When more than thousands took to the streets in late August, Indonesia’s democracy once again revealed its fragile underbelly. The demonstrations, fuelled by discontent over governance and the widening gap between promises and reality, were not merely about policy-they were about trust. And in times of crisis, trust is currency. That is why the closed-door meeting held on August 31, where the President Prabowo Subianto sat with some of the nation’s most influential political figures, raises as many questions as it seeks to answer.
Prabowo was not alone. Former President Megawati Soekarnoputri, Puan Maharani, MPR Chairman Ahmad Muzani, DPD Deputy Speaker Sultan Najamudin, Golkar leader Bahlil Lahadalia, PKB leader Muhaimin Iskandar, PAN leader Zulkifli Hasan, and NasDem leader Surya Paloh—all were present. Even Edhie Baskoro Yudhoyono. Yet one figure was conspicuously missing: Vice President Gibran Rakabuming Raka.
Prabowo’s decision to lean on Megawati, rather than his own deputy, is telling. It suggests that in the heat of crisis, he sees the former president as more useful than the young vice president he campaigned alongside. But if the goal was to showcase unity and resilience, why stop at Megawati? Why not extend the invitation to other living presidents—particularly Joko Widodo, who weathered multiple storms during his tenure, including the polarizing unrest of 2019 when whispers of treason filled the air? After all, Jokowi and Prabowo are no longer rivals but political confidants, often portrayed as something close to best friends.
What complicates this picture is the long and bitter history between Prabowo and Megawati. Many forget or never knew that the two once struck a secret deal known as the Batu Tulis Agreement in 2009. The pact was simple: Megawati would run for president with Prabowo as her vice president. Win or lose, if Prabowo sought the presidency in 2014, her party, PDIP, would back him unconditionally. Yet history played a different hand. In 2014, Megawati abandoned the deal, throwing her full weight behind Joko Widodo instead. Prabowo ran without her support, and the once-allies drifted into silence, barely acknowledging one another in public. The cold war dragged on until 2019, when Prabowo again mounted a challenge, again without Megawati’s blessing—and again, he lost.
Fast forward to the eve of Indonesia’s eighth presidential election. Prabowo, relentless as ever, returned to the stage, this time with a renewed push to court Megawati and the PDIP. His efforts seemed fruitful: Megawati expressed support, and Puan Maharani went on record confirming that PDIP would align itself with Prabowo’s government. It looked like old wounds had finally been patched. But then came the unexpected twist. Prabowo chose Gibran Rakabuming Raka, the son of President Jokowi, as his running mate for 2024. In an instant, the fragile rapprochement with Megawati collapsed. The PDIP withdrew its support and instead placed its bets on Ganjar Pranowo. For Megawati, it was yet another betrayal, a signal that Jokowi had used her party as a ladder only to build his own power base. Yet, in the end, it was Prabowo, not Ganjar, not Megawati, not Jokowi—who stood victorious.

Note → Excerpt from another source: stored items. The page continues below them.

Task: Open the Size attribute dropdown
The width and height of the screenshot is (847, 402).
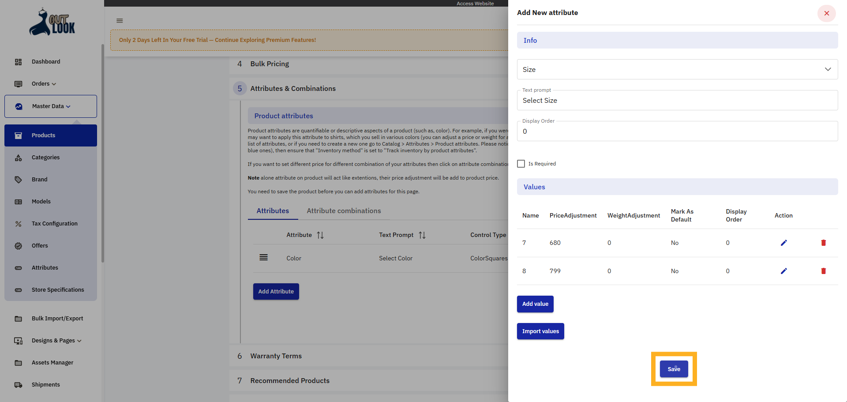Action: [x=677, y=69]
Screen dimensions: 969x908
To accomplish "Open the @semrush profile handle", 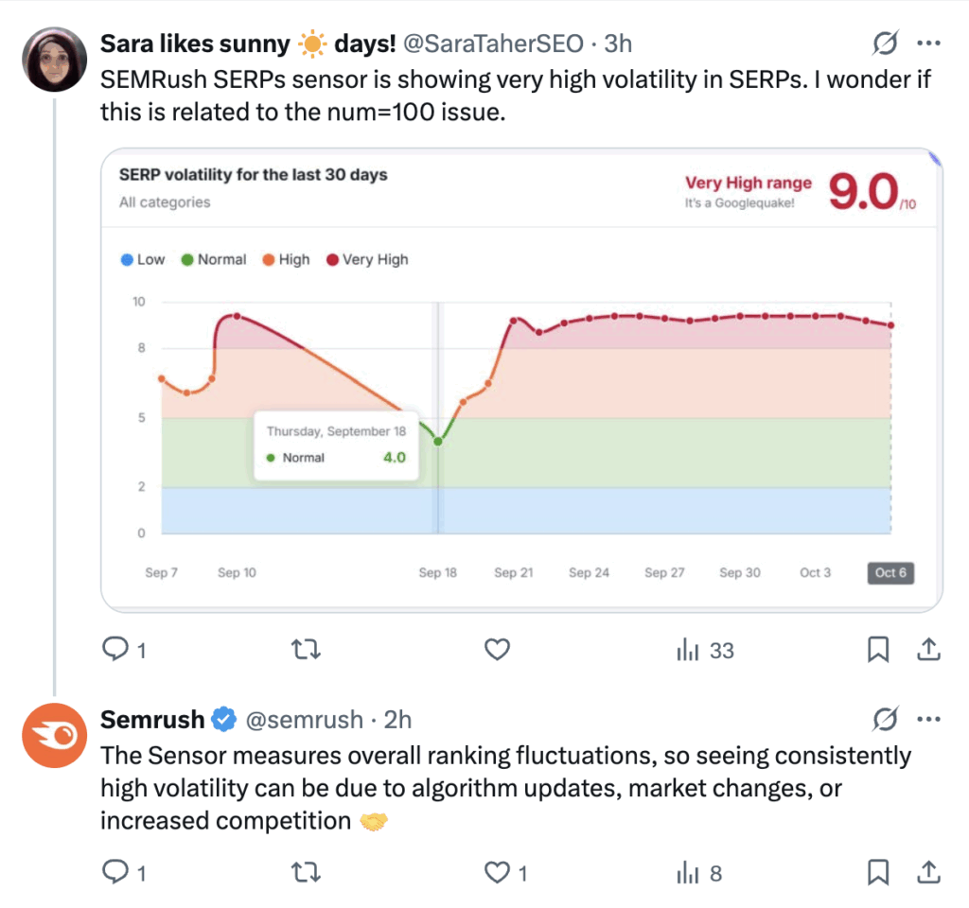I will pyautogui.click(x=305, y=720).
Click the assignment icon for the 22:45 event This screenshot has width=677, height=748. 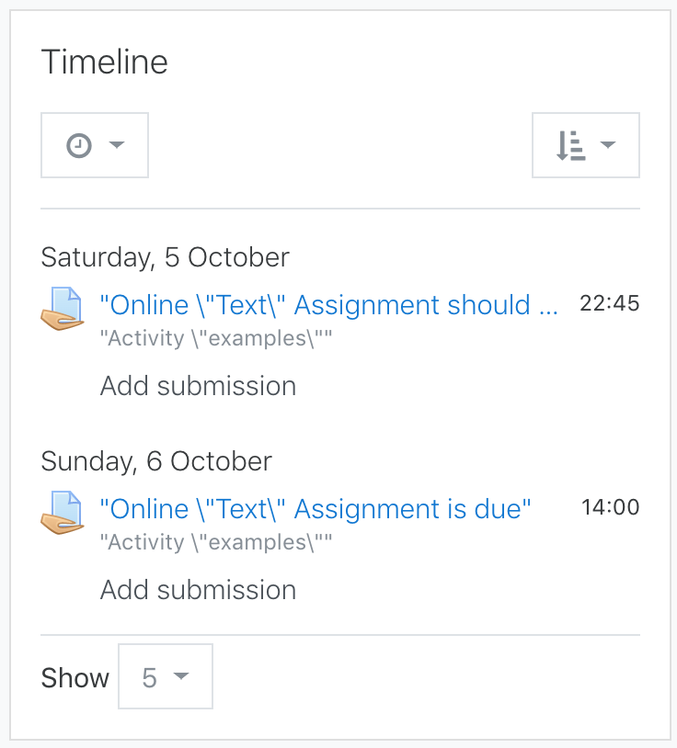click(x=62, y=308)
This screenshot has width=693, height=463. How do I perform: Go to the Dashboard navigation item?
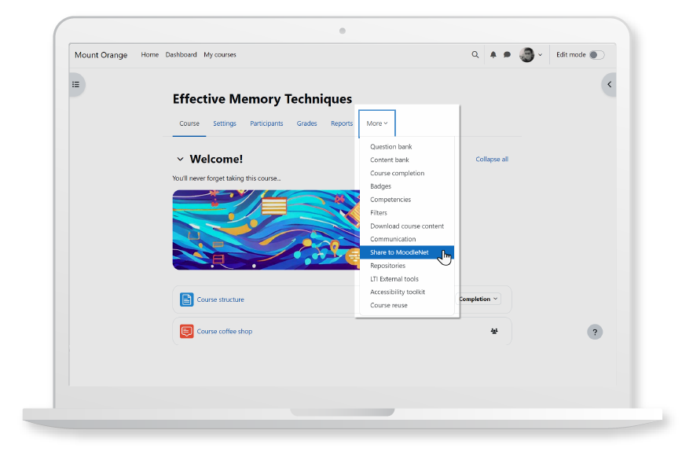coord(181,54)
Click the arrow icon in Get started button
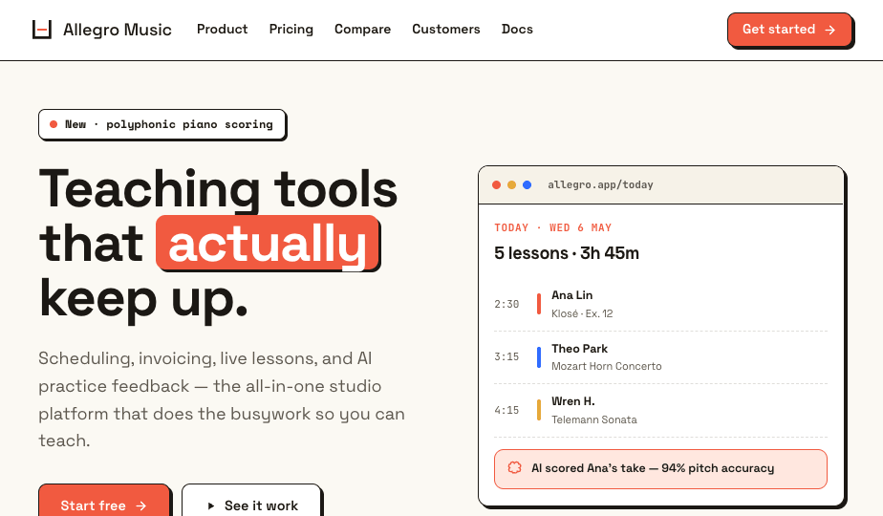 [x=830, y=30]
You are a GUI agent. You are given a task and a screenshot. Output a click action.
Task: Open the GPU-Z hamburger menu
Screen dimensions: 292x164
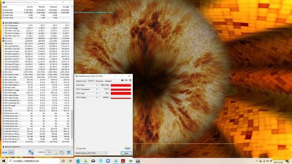coord(130,80)
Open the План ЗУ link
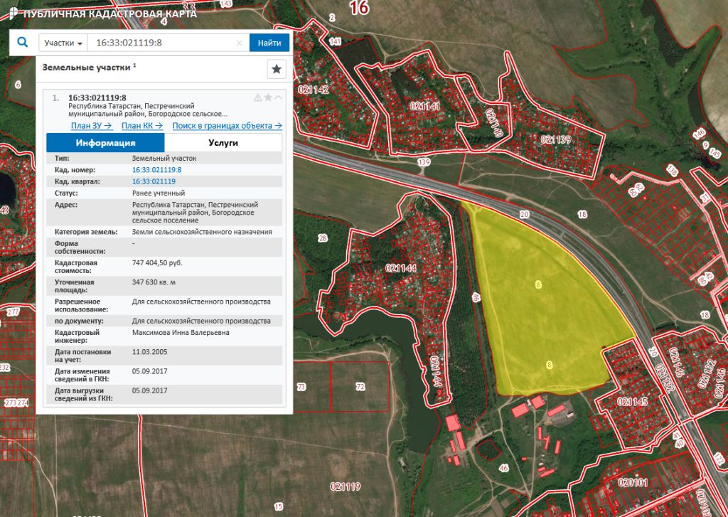Screen dimensions: 728x517 click(92, 126)
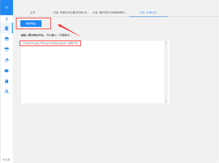Click the scrollbar down arrow in URL box
The height and width of the screenshot is (163, 219).
[166, 102]
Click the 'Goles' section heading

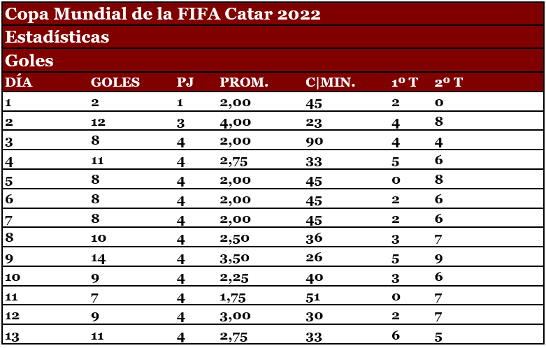29,61

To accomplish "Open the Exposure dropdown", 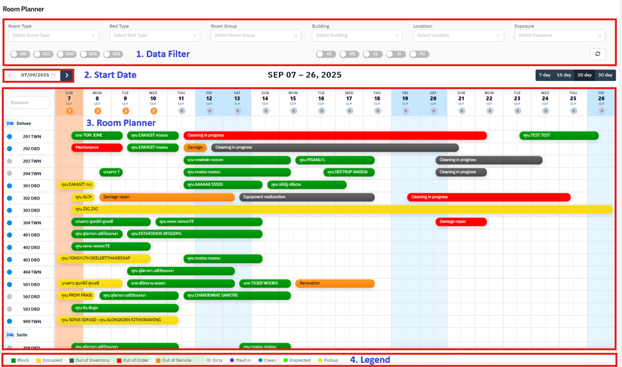I will pos(559,36).
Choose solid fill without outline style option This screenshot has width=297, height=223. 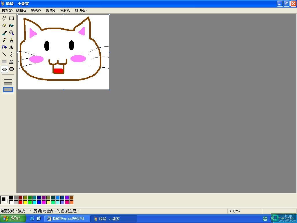coord(8,90)
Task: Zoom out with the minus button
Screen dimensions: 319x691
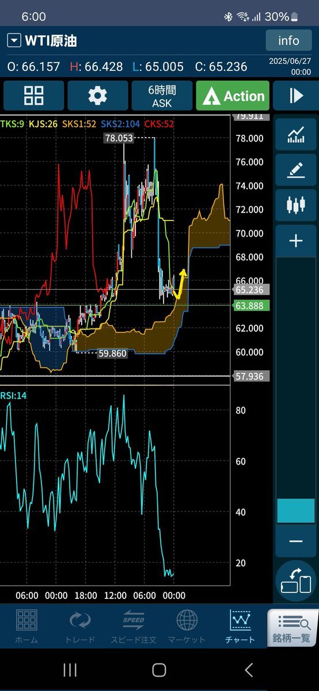Action: [x=296, y=541]
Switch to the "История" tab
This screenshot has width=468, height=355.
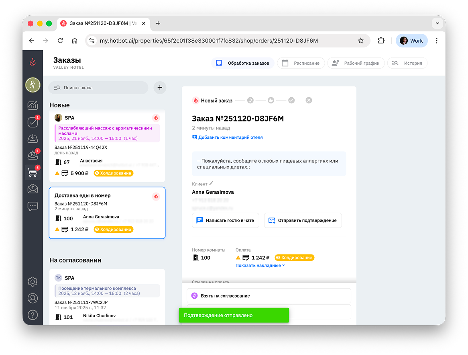(x=407, y=63)
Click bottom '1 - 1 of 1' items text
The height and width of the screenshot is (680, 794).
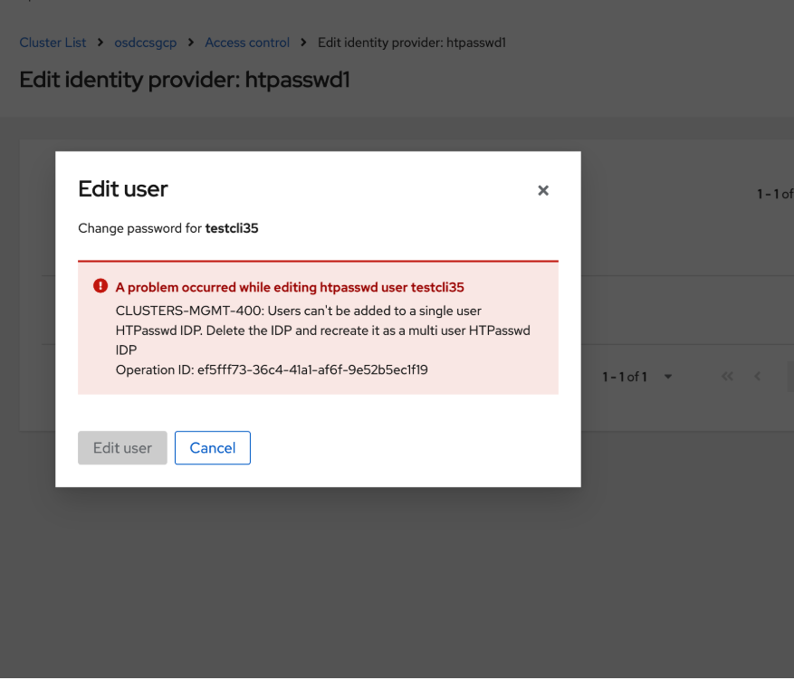(625, 377)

Prabowo and Megawati aren’t just allies or rivals; they are power brokers who know how the game is played. And if Prabowo intends to push back against Jokowi’s lingering influence, he cannot do it alone. He needs Megawati and the machinery of her party. But while the political elite reshuffle allegiances in smoke-filled rooms, ordinary Indonesians are voicing their anger in the streets.
But while these political heavyweights trade deals in closed rooms, the real temperature of the nation is measured outside those walls. Their grievances are clear. How can taxes be raised by hundreds of percent when jobs are scarce, healthcare fragile, and daily life increasingly precarious? How can lawmakers justify a seventy-fivefold increase in their salaries and benefits compared to Jakarta’s minimum wage, while some of them, like Ahmad Sahroni and Eko Patrio the member of the parliament, openly mock the very citizens who protest such excess?
The anger turned tragic on August 28, when an online motorcycle driver was killed after being run over by a police armored vehicle during the protests. To make matters worse, several media outlets framed the incident not as a crushing blow but as a mere accident, claiming he was “hit” rather than “run over.” Such semantic gymnastics only deepened public outrage. To the people on the streets, it confirmed what they already suspected: that the system protects the powerful and dismisses the powerless.
In the end, the question lingers: what steps will the government take next? Will more lives be lost before meaningful change arrives, or will the voices echoing from the streets finally be heard? For now, the answer lies not in promises, but in actions.
Article written before the sacking of Sri Mulyani.